Binyon and Chavasse were educated at the same place, Trinity College, Oxford. It is also the credential claimed by Fitzgerald’s Jay Gatsby, whose story is dramatized at Bay Street Theater in Sag Harbor this month. 

Is there something special about a place that can be captured through its symbols and stories? That is the question I set about trying to answer with my new book, “Oxford College Arms.”
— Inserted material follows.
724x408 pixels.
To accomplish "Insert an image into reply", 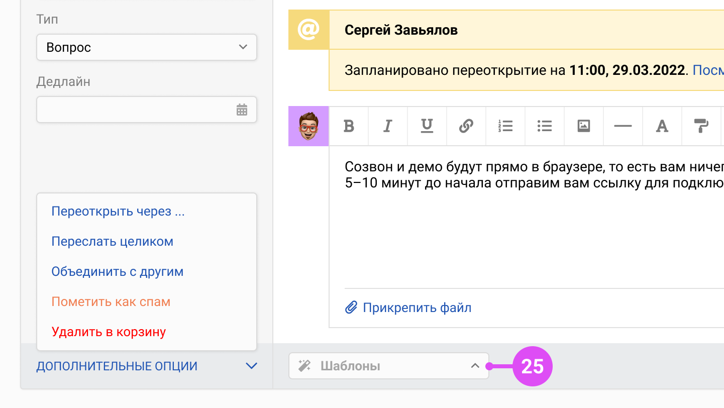I will 583,126.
Many who read this will be familiar with the Oxford University coat of arms, as it appears on or inside the 6,000 books a year that Oxford University Press produces and on many souvenir items. The shield shows an open book displaying the words Dominus Illuminatio Mea, “The Lord Is My Light,” from Psalm 27. The book shows learning, and the biblical message implies piety. The book is surrounded by three crowns that connote loyalty to the monarch and patronage in return.

I’ve been absorbed by heraldry since I was sent off to a Benedictine boarding school in Yorkshire at the age of 10. We ate our meals in the Great Hall of Gilling Castle, which had giant stained-glass windows featuring the coats of arms of the Fairfax family. I will never forget the antique script and vivid shields. The castle’s owner’s cousin, Gen. Thomas Fairfax, created the New Model Army for Oliver Cromwell and hunted down Charles I in Oxford. After a trial by Parliament, King Charles was beheaded for refusing to acknowledge that Parliament had any rights. Living amid this history, I was hooked by the lore.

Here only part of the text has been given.